▶ [About this exercise]:
Please set down only the lines from the one containing "Click the Validation Output summary text" through the end of the entries below, exactly, minus any pictures.

[Entries taken from a collection]
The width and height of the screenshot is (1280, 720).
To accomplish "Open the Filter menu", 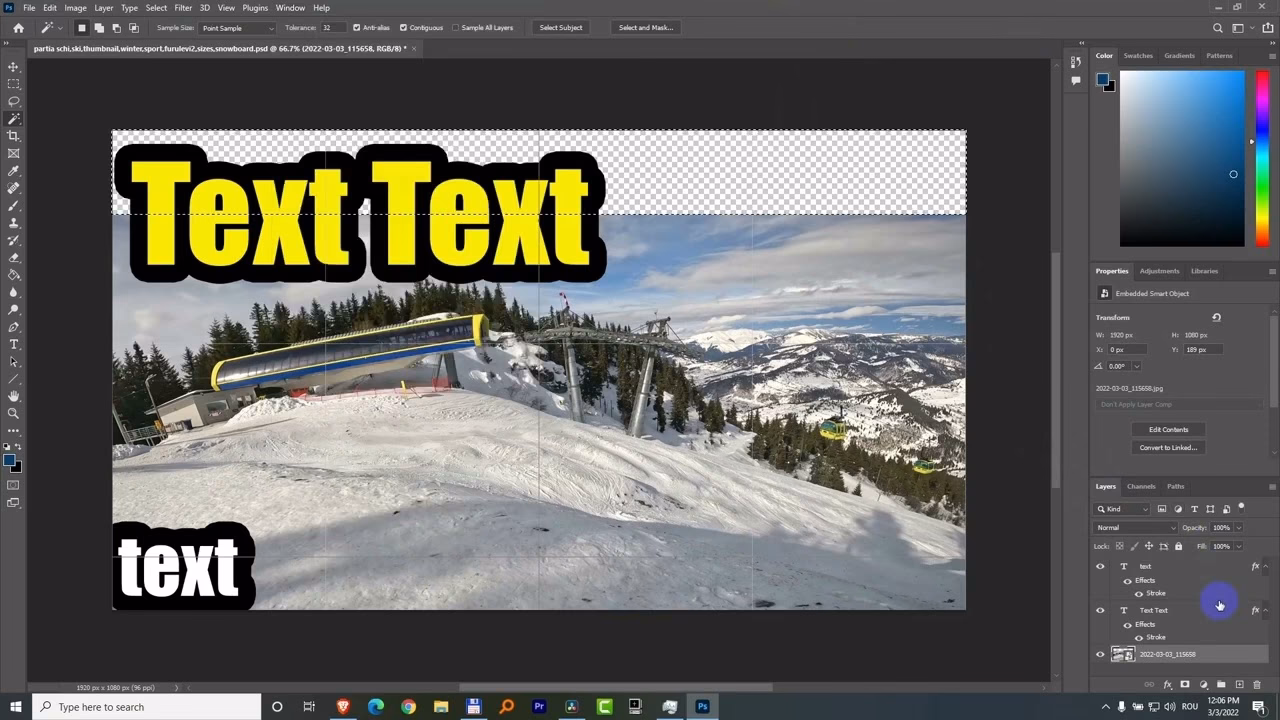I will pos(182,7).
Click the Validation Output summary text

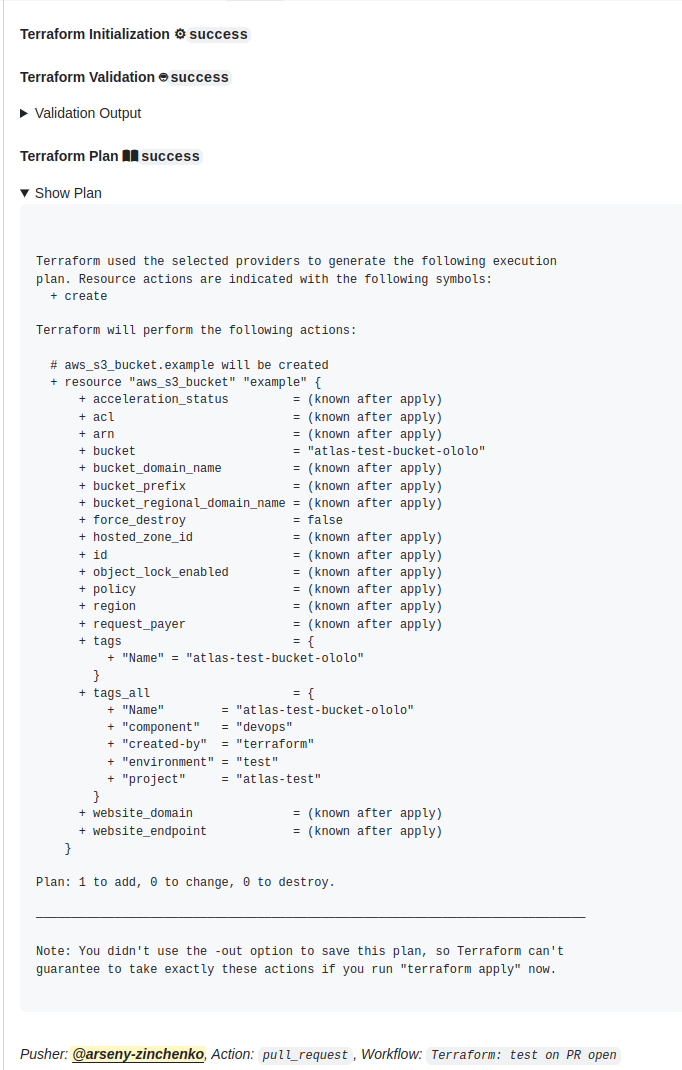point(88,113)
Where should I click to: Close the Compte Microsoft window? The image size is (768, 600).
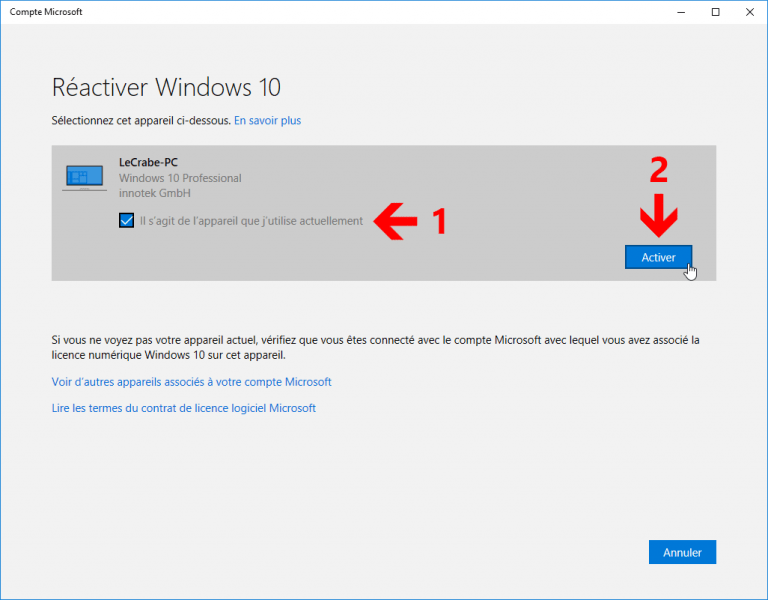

▶ [Output]:
Click the Validation Output summary text

point(88,113)
Where should I click to: Close the Compte Microsoft window? The image size is (768, 600).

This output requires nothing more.